■ **RECORDS**
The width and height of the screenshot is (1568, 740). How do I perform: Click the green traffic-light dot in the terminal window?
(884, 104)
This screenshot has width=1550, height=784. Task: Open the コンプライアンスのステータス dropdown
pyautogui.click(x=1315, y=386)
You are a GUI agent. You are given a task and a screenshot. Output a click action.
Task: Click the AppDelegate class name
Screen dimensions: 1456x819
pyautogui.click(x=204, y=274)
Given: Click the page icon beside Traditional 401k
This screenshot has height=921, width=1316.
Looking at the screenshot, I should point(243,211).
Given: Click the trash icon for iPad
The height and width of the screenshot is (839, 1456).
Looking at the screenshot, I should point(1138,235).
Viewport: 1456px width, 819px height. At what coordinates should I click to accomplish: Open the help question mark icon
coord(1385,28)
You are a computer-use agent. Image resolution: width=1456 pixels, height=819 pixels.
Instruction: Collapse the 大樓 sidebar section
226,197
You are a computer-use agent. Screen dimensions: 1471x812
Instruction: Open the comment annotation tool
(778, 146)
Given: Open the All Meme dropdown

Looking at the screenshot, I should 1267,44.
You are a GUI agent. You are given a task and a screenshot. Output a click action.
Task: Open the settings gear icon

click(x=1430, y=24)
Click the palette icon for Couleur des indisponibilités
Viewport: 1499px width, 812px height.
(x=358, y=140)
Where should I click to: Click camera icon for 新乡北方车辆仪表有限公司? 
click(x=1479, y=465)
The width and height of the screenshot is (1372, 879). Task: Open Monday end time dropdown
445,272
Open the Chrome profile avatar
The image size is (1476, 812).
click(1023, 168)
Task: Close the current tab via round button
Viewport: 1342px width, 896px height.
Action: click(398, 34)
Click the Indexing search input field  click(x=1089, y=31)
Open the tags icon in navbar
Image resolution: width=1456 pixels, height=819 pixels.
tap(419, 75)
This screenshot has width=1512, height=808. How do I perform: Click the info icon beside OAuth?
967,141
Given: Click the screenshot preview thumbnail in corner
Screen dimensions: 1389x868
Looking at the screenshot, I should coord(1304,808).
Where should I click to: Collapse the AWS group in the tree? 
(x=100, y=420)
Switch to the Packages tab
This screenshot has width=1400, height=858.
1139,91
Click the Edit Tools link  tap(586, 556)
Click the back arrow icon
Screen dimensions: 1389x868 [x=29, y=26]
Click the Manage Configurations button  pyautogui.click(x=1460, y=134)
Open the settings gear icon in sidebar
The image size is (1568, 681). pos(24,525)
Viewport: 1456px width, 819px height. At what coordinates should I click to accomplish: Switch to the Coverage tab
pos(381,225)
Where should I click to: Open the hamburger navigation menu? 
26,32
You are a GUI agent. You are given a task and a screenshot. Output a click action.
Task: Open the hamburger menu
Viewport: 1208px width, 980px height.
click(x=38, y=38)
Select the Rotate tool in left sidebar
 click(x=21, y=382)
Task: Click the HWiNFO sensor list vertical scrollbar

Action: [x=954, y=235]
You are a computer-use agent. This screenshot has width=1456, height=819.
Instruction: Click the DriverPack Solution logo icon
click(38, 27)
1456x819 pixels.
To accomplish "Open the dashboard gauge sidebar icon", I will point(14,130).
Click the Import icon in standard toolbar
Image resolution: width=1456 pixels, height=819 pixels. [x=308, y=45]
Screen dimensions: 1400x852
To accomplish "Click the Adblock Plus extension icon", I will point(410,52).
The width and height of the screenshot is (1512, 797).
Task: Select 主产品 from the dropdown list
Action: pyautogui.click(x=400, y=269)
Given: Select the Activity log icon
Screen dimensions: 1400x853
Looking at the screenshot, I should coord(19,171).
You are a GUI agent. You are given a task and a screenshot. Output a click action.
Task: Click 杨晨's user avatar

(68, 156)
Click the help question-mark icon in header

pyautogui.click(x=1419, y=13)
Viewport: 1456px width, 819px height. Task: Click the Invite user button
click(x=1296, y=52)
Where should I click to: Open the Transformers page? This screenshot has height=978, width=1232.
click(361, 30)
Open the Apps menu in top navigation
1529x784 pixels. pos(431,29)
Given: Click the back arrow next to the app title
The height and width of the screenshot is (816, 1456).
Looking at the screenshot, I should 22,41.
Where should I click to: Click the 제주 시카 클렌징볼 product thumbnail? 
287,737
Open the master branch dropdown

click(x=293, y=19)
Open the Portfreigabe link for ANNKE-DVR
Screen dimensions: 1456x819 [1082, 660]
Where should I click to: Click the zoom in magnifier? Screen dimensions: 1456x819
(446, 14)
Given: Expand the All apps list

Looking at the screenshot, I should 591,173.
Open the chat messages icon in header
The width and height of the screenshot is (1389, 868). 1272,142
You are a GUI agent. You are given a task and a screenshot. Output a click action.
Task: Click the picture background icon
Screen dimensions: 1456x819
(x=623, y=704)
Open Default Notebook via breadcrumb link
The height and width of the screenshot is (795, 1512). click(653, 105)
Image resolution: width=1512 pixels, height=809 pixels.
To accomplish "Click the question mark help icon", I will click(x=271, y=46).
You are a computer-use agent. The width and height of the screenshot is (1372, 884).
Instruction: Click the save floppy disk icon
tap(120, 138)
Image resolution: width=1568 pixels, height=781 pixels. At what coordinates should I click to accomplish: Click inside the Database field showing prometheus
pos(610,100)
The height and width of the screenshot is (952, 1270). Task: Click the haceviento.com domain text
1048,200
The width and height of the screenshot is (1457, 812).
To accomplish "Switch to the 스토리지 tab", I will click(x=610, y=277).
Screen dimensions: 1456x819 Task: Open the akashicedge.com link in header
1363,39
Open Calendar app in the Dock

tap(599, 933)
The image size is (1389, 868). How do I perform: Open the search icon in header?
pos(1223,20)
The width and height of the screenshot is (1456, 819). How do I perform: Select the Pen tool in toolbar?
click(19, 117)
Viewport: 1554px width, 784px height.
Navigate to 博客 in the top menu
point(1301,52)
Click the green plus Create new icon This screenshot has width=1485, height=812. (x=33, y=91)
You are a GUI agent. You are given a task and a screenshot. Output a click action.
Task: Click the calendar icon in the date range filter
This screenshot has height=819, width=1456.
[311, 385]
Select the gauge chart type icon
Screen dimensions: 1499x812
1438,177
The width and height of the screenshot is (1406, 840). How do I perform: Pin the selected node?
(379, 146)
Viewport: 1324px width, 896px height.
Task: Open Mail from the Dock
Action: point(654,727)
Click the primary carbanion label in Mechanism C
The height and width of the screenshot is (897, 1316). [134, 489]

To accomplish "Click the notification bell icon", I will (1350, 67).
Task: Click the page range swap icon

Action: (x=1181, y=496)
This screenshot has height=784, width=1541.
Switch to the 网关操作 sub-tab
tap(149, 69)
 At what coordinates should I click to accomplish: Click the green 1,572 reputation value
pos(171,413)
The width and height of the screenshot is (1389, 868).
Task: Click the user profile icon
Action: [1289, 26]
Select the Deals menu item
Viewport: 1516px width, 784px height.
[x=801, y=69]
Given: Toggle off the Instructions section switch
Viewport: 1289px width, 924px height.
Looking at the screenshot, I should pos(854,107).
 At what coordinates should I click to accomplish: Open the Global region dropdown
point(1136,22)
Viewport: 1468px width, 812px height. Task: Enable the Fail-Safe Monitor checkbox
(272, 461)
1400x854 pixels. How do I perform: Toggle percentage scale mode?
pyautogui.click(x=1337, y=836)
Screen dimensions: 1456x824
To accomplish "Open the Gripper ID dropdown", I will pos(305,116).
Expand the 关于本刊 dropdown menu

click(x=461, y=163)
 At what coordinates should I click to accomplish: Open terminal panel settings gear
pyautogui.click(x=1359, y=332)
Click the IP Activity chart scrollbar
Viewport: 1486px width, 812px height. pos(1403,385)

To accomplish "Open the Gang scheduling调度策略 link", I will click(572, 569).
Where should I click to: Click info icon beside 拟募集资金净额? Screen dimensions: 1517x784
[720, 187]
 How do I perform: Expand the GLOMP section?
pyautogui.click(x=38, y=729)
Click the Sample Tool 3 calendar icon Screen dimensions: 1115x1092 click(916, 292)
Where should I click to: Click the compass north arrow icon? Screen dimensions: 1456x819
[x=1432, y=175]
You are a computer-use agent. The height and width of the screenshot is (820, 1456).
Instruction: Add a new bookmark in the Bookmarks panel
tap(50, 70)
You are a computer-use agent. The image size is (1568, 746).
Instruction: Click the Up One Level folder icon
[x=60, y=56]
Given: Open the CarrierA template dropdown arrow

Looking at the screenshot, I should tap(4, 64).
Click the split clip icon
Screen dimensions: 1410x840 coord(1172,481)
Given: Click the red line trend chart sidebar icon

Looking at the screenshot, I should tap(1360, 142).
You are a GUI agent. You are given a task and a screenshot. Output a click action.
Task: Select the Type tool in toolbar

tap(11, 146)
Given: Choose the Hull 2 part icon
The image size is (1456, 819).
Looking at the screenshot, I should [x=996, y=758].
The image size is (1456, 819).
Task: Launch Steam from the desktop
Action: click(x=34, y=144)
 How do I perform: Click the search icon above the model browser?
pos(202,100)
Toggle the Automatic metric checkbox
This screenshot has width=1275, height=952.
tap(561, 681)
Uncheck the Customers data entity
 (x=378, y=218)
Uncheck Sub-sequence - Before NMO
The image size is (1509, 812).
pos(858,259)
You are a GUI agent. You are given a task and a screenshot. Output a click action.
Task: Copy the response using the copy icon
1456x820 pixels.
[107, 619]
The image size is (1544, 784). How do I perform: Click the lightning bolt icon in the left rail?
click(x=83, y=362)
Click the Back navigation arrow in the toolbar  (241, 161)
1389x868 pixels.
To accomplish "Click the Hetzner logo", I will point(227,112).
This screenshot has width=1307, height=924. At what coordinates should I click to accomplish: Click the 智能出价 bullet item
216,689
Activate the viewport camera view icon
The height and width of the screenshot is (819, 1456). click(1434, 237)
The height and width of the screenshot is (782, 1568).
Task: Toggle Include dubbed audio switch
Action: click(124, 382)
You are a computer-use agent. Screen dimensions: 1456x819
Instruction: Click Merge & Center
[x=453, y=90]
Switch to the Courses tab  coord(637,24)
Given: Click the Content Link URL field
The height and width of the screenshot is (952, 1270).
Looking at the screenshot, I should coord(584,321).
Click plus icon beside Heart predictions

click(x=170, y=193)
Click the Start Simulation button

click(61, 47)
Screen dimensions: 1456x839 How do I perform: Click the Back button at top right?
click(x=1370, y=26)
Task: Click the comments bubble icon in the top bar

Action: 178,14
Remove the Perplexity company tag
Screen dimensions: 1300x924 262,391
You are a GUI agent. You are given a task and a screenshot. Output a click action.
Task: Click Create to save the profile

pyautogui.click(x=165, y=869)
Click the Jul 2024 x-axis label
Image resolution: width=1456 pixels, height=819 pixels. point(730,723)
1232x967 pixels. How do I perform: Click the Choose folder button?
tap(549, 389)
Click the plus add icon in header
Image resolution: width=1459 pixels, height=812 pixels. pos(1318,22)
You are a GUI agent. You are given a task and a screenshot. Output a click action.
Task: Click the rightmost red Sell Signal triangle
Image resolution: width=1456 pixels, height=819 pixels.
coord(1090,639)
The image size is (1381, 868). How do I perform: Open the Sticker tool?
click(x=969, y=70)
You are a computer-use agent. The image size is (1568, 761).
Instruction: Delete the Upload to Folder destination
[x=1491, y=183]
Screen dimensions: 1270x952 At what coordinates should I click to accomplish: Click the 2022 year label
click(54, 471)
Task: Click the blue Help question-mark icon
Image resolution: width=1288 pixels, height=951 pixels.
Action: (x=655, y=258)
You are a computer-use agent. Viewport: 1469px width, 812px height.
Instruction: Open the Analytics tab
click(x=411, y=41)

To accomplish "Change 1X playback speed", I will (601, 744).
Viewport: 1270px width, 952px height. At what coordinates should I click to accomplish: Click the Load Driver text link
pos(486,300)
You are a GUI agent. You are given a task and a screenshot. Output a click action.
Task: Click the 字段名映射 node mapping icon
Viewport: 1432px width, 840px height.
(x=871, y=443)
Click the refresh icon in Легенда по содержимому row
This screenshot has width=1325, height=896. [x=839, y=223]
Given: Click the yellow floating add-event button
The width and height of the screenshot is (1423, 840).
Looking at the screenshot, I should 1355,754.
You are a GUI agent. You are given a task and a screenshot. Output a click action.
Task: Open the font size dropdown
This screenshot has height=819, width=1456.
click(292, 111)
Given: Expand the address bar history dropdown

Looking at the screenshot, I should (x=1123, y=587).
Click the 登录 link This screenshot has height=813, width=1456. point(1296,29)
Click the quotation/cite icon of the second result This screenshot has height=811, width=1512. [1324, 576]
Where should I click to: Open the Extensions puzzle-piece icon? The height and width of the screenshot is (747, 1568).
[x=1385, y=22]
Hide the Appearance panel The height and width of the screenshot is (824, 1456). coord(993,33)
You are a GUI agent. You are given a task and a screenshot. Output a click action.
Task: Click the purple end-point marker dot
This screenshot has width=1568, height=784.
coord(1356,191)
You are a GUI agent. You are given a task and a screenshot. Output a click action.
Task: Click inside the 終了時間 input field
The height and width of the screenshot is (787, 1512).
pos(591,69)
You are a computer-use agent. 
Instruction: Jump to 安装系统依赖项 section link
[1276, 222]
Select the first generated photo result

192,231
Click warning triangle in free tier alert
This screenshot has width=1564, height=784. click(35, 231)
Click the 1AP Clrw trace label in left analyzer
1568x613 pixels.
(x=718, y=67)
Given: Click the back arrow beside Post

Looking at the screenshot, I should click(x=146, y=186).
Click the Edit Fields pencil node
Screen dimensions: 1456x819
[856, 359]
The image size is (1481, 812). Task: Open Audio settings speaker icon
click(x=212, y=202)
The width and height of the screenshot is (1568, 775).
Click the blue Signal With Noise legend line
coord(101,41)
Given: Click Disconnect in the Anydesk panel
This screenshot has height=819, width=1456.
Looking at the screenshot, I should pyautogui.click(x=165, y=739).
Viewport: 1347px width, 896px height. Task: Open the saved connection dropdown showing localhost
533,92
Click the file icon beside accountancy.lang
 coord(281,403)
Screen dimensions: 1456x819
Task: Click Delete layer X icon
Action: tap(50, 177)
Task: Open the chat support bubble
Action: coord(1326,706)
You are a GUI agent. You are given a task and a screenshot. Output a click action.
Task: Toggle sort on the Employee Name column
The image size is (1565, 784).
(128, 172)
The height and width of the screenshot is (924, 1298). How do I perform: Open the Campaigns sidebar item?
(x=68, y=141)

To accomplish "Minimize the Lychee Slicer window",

■ **WHAT IS NEEDED**
Across all the records above, find each line with "input" in it and copy it.

■ **OUTPUT FOR THIS EXERCISE**
Click the Indexing search input field  click(x=1089, y=31)
Task: Click inside the 終了時間 input field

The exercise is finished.